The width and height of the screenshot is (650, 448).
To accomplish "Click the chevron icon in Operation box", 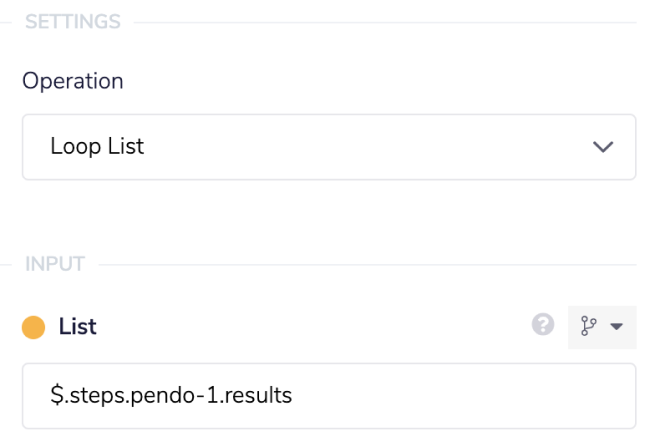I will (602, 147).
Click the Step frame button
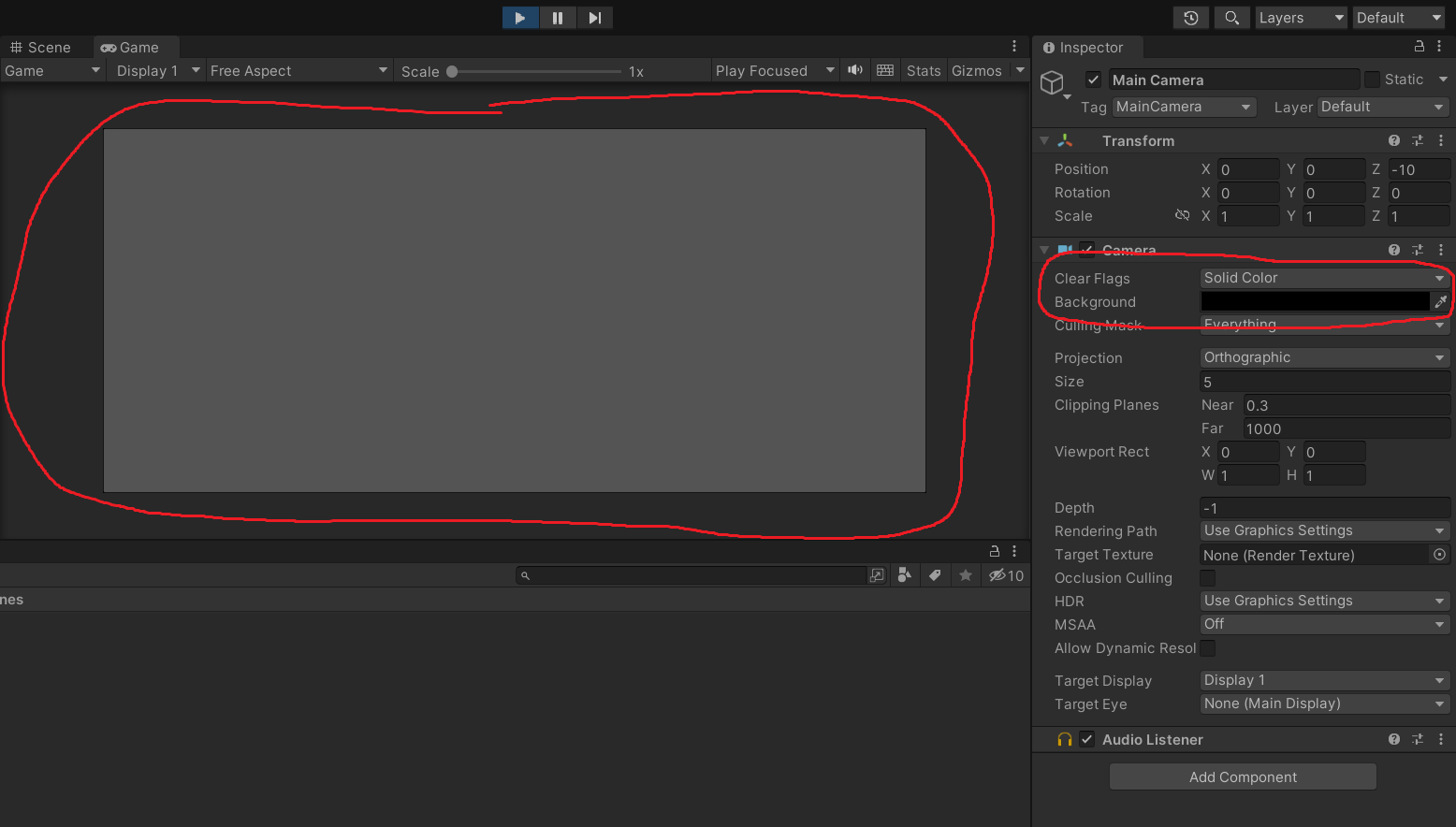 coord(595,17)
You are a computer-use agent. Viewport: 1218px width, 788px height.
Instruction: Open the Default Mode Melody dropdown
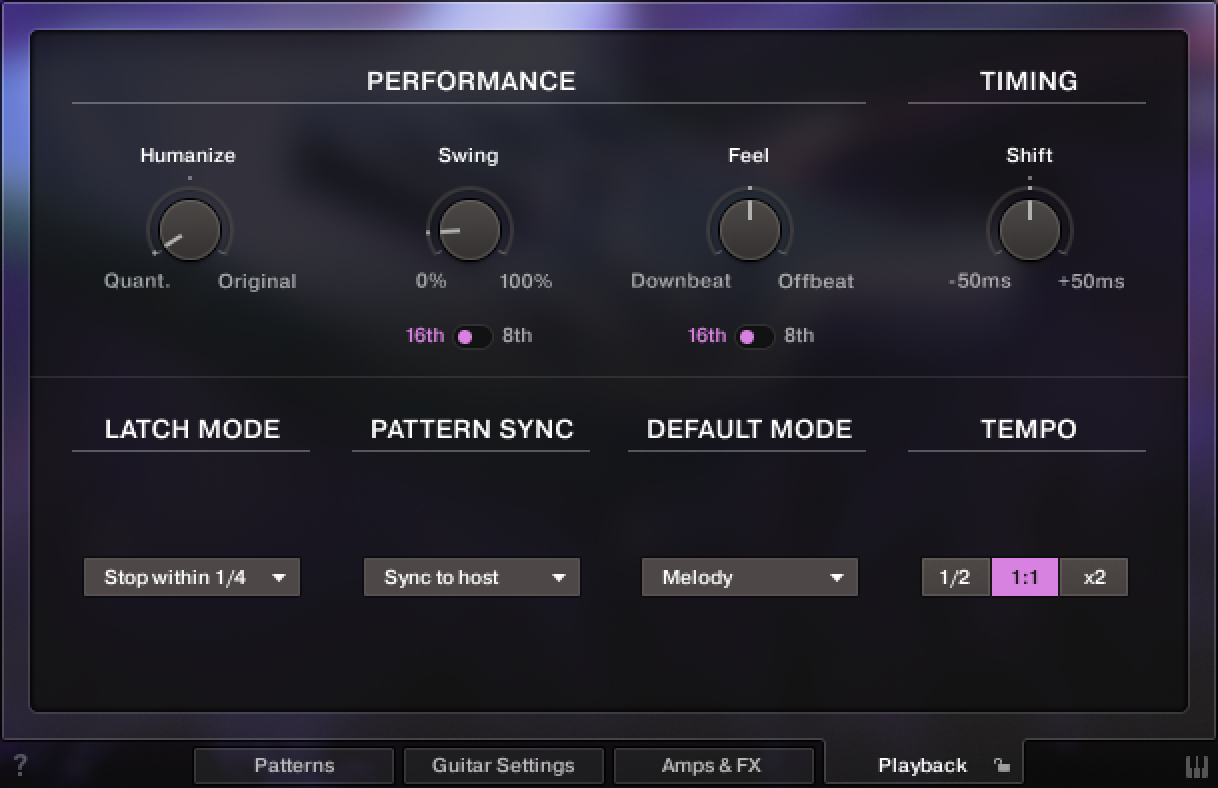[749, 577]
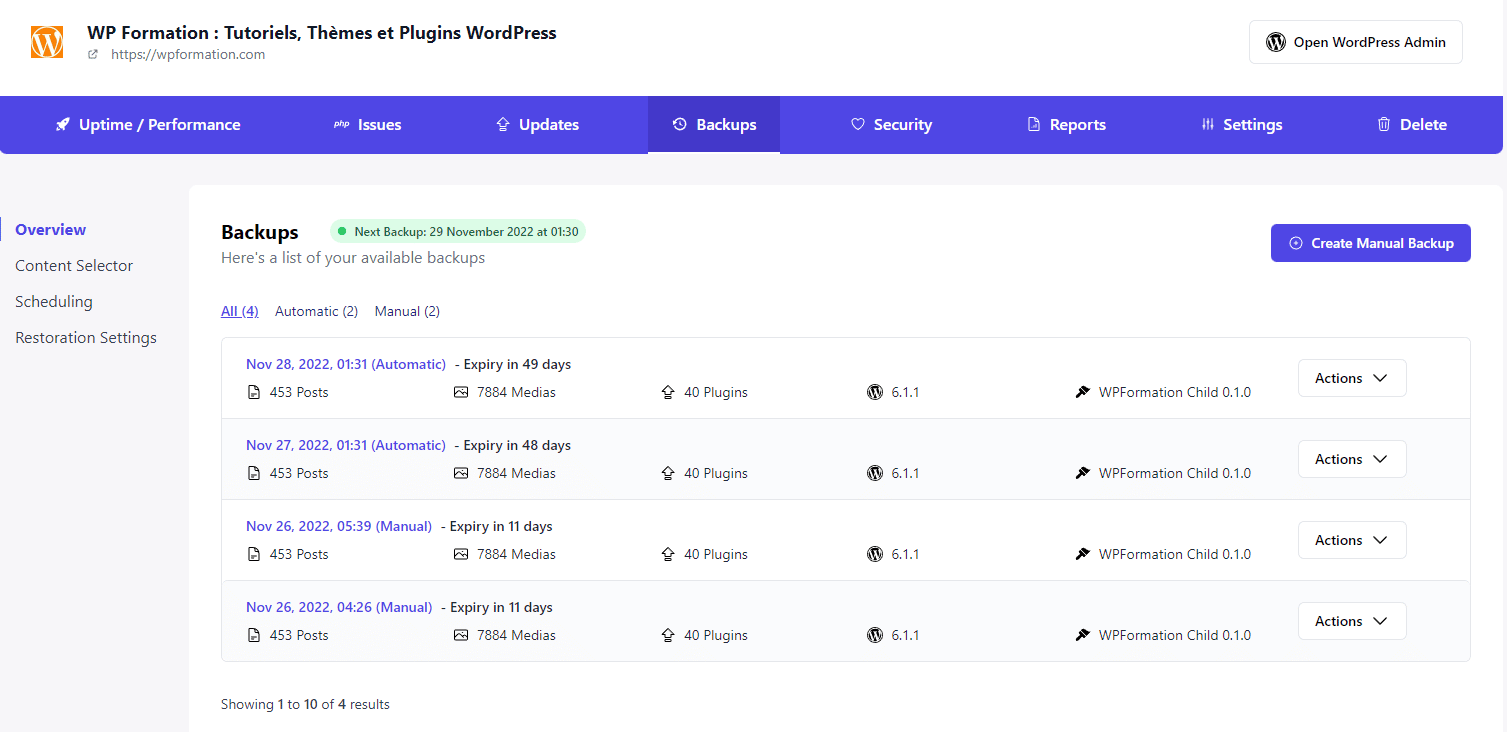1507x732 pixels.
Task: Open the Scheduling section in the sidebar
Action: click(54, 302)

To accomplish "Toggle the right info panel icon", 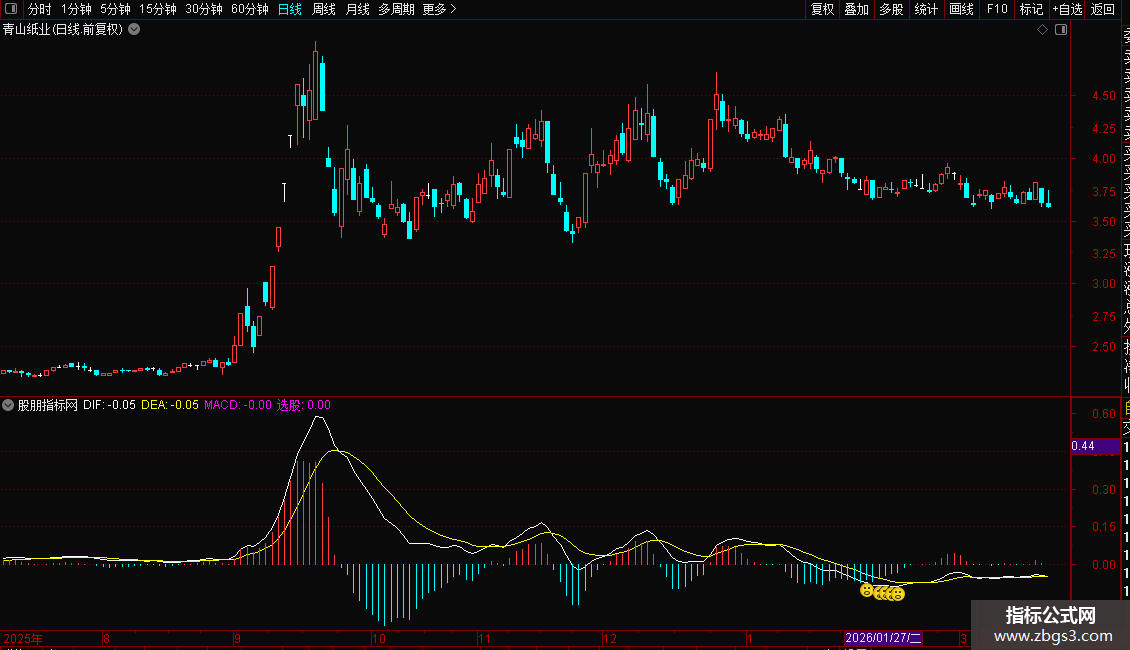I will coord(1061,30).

──────────

Problem to solve:
Go through the entries above and count the lines containing the word "width"; give only that count.

Response:
2